Wir alle werden älter. Die Hälfte der Menschheit darf es aber nicht. Während viele Frauen sich extrem bemühen gepflegt, sportlich und schlank zu bleiben, wird es oftmals bei einem Mann augenzwinkernd als Attribut des „gestandenen Mannes“ angesehen, einen Bierbauch vor sich herzuschieben und sehr viel selbstverständlicher akzeptiert, dass Besenreiser in kurzen Hosen dem Anblick der Welt zugemutet werden.

Wir wundern uns, wenn wir irgendwann erschöpft sind, im schlimmsten Fall krank werden ob der Überbelastung aus Vollzeitjob, Familie, Haushalt und schlechtem Gewissen. Wenn mir da noch jemand achselzuckend sagt: Ja, unsere Mütter, die haben das alles alleine gewuppt und noch gearbeitet. Ganz ehrlich: Ich könnte kotzen.
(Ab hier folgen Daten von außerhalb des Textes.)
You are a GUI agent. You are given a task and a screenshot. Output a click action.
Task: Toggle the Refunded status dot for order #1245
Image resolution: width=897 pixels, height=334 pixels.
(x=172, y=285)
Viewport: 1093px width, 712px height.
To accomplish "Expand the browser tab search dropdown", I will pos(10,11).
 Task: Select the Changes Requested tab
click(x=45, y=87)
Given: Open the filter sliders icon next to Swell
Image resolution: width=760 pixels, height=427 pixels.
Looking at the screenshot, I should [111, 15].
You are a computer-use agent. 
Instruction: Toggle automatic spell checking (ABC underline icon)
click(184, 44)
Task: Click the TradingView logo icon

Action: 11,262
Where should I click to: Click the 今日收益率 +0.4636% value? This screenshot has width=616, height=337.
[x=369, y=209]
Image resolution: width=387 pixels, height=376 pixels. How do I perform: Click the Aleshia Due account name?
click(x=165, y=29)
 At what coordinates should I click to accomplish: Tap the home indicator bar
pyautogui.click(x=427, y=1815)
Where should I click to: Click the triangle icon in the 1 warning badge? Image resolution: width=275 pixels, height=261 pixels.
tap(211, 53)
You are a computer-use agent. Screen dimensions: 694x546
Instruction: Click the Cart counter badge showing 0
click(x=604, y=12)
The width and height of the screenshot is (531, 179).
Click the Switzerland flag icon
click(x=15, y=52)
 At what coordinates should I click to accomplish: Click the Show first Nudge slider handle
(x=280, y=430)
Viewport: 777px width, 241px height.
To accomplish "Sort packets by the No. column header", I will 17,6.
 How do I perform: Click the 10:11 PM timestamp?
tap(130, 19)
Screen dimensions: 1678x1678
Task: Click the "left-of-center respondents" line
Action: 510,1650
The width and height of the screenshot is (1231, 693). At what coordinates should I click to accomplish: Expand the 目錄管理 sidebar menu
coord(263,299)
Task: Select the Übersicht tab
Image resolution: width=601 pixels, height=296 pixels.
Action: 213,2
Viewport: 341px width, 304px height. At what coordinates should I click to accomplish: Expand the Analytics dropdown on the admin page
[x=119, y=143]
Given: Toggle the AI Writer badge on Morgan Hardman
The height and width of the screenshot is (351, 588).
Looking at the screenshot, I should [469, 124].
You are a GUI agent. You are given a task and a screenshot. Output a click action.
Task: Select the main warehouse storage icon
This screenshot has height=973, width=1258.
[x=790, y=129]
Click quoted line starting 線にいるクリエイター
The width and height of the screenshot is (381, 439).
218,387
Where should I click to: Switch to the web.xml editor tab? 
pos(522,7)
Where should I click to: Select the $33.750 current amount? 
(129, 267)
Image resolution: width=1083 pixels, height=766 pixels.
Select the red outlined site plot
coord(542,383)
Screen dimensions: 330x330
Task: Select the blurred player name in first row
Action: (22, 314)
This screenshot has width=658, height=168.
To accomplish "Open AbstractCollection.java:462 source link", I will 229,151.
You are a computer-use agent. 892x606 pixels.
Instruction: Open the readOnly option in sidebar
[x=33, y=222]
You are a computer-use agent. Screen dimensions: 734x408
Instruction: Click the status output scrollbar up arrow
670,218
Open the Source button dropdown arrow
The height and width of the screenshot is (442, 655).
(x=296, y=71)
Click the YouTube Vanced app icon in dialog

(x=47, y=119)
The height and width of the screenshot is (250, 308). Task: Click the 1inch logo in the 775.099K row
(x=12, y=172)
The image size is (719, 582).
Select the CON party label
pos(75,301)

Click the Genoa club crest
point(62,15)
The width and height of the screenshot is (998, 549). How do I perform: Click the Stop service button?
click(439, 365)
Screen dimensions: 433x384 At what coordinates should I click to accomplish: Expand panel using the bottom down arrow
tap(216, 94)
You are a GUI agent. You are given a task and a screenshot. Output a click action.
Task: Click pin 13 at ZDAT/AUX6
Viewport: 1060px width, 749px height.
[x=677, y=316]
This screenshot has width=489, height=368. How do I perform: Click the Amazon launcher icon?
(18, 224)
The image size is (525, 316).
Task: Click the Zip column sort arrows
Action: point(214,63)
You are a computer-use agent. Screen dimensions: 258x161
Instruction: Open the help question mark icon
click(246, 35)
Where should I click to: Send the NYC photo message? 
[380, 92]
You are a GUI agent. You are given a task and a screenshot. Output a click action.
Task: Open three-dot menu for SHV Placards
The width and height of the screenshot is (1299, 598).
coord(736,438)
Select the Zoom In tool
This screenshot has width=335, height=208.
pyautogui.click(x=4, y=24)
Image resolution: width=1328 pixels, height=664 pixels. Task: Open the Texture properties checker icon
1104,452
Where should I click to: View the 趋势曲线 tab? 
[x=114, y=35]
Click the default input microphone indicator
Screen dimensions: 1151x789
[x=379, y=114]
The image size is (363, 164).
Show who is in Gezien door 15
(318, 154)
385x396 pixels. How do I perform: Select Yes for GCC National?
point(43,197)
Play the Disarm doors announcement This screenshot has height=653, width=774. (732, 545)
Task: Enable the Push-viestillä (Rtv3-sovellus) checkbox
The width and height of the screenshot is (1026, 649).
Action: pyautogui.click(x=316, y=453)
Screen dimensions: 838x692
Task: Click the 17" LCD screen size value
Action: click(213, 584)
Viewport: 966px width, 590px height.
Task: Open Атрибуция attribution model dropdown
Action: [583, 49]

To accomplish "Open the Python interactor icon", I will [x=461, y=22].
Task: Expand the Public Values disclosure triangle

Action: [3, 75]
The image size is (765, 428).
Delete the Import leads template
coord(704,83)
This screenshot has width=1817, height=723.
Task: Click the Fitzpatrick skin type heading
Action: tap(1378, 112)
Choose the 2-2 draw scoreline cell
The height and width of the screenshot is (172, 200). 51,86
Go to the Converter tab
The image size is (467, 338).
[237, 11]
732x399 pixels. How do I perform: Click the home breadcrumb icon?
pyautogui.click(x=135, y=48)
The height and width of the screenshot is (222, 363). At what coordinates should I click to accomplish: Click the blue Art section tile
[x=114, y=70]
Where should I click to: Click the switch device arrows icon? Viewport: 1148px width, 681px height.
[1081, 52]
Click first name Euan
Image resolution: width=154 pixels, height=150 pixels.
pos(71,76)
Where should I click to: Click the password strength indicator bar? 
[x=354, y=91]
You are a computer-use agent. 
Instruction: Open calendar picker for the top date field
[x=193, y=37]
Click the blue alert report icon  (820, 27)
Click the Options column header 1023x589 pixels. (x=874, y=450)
Meine damals heranwachsende Tochter fragte mich vor einigen Jahren, warum ein Junge, der mit vielen Mädchen schon was hatte ein toller Hecht sei, ein Mädchen hingegen eine Schlampe, DA fragte ich mich, ob ich im falschen Film sei.

Hat sich noch immer nichts geändert?

Wenn es hart auf hart kommt, dann vertritt selbst manche 20-Jährige noch immer unreflektiert die Meinung, dass eine Frau selbst schuld sei, wenn sie sexuell belästigt wird.

Dass nun an vielen Universitäten Hygineartikel kostenlos zur Verfügung gestellt werden, finde ich einen selbstverständlichen, längst überfälligen Schritt in die richtige Richtung. Dabei kann ich nur mit den Achseln zucken ... die Hälfte der Menschheit menstruiert. Als ich erfuhr, welche öffentliche Reaktionen es da von jungen Männern gab, wurde ich ratlos. Wo seid ihr denn aufgewachsen? Wer hat euch erzogen? Und weiter noch: Welches Bild von Frauen wird da nach wie vortransportiert? Vorgelebt? Wer sind die Vorbilder?

Hat man euch nicht beigebracht respektvoll gegenüber jedem und jeder zu sein?

Es geht mir hier nicht um eine Emporhebung der Frauen „über“ Männer. Nur in einem respektvollen Miteinander auf gleicher Höhe können wir etwas bewirken und es gibt wahrlich vieles zu tun.

Wir Frauen müssen wieder in unsere Authentizität kommen und nicht weiter versuchen uns ständig zu messen mit dem anderen Geschlecht. Wir sollten uns ergänzen. Ein jeder in seiner Fähigkeit, seinem Wissen und seinem Talent. Es geht nicht mehr darum, etwas zu beweisen.

Wohin uns das geführt hat?

Sehen wir uns um in der Welt, in der ein Einzelner Milliarden ausgibt, um sich für 11 Minuten ins All schießen zu lassen, während täglich noch immer Millionen von Menschen auf diesem Planeten an Hunger leiden, Kriege toben und von uns selbst verschuldete Naturkatastrophen Opfer fordert.


Ein echter Fortschritt wäre es, gemeinsam alles zu tun, um diesen Planeten zu retten, auf dem wir und unsere Nachkommen friedlich leben könnten. Die Mittel dazu hätten wir.